Ed é inutile sostenere che la tragedia di Arezzo non era avvenuta in uno stadio e, quindi, niente poteva legare questo al campionato. Si trattava d'interpretare correttamente e realisticamente quanto l'uccisione di Gabriele avrebbe potuto determinare. Si è dato un pretesto a chi vuole, e non da oggi, dichiarare guerra totale tra ultras e forze dell’ordine e quanto successo in serata a Roma testimonia una follia che si lega ad un disegno preciso. Sospendere la partita di Milano e all’ultimo momento quella di Roma e far giocare tutte le altre ha significato per molti, troppi, (alcuni in buona fede e molti altri no) che si sospendevano solo le gare dove, la presenza di tifosi laziali ospiti o abitanti che fossero, avrebbe potuto generare incidenti. Dove invece questi non fossero stati presenti, allora lo showbusiness poteva proseguire. Significa dunque che un tifoso di 28 anni – se permettete, prima ancora che un tifoso un uomo – che viene ammazzato dall’imperizia o dalla dabbenaggine di un agente non è un lutto per lo sport?
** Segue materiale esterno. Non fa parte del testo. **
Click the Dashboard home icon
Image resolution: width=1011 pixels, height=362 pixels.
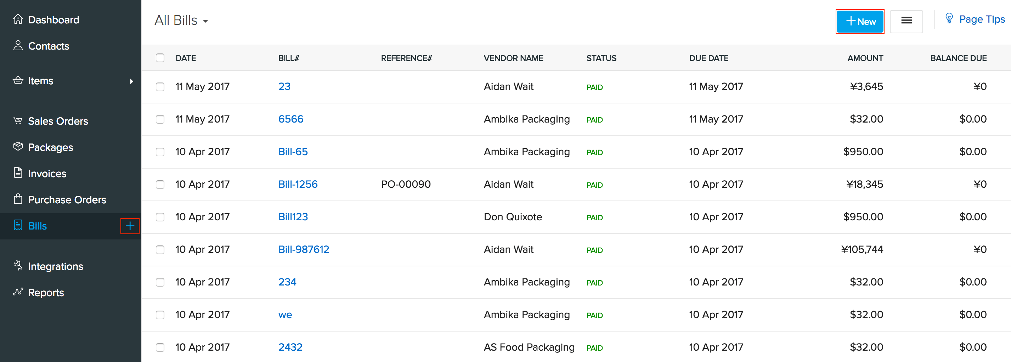[18, 19]
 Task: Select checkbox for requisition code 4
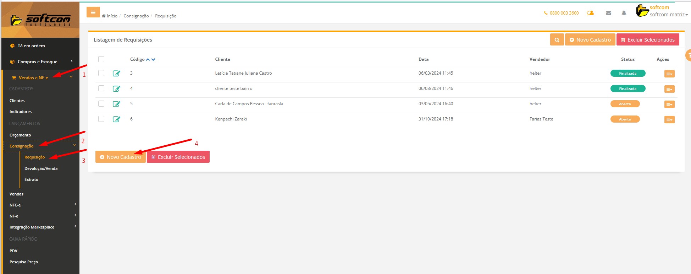tap(101, 88)
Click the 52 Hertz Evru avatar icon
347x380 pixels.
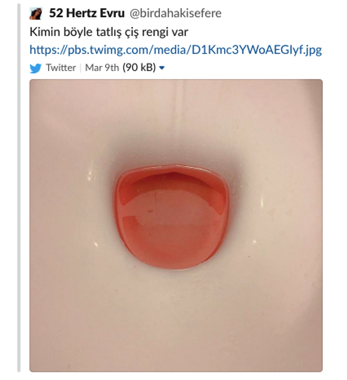(x=36, y=14)
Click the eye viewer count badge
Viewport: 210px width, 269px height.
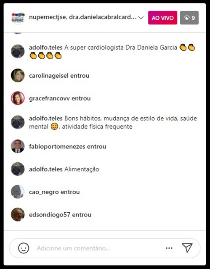click(x=189, y=18)
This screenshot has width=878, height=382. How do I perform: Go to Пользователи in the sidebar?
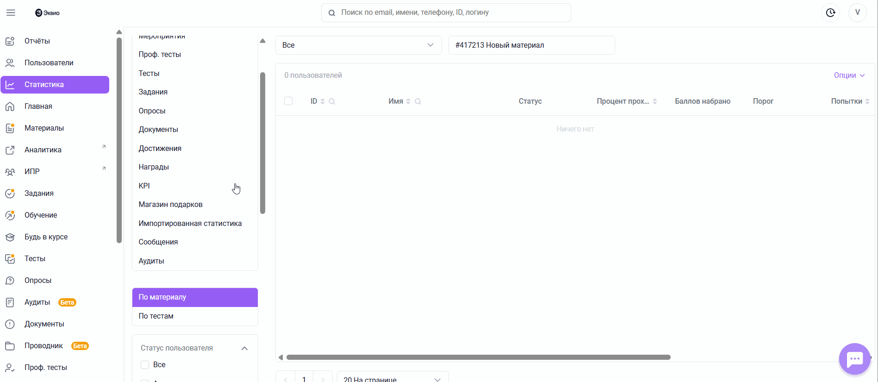pyautogui.click(x=49, y=63)
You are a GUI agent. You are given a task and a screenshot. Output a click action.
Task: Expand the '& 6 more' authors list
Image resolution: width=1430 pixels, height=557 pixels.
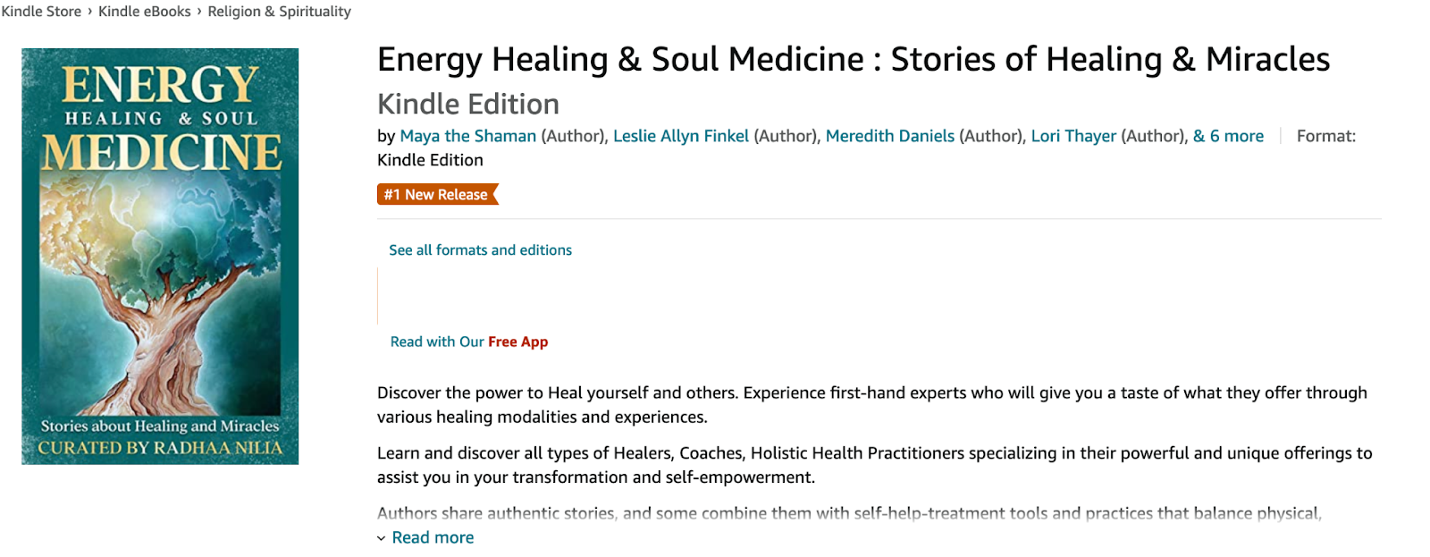[x=1228, y=136]

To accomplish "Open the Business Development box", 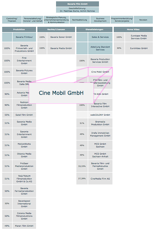I will pyautogui.click(x=100, y=20).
Ma se la morte di un agente ha sacrosantamente comportato la sospensione delle partite e misure di sicurezza dure (ancorché non sufficienti), perché quella di un tifoso non dovrebbe meritare la stessa reazione e la stessa nobiltà del gesto che impone una emozione come il dolore che prevale su quella della partita? Ci sono pesi diversi e morti diversi? Non ci rassegniamo a crederlo. E aspettiamo per questo di vedere se la giustizia tiene livellati i due diversi piatti.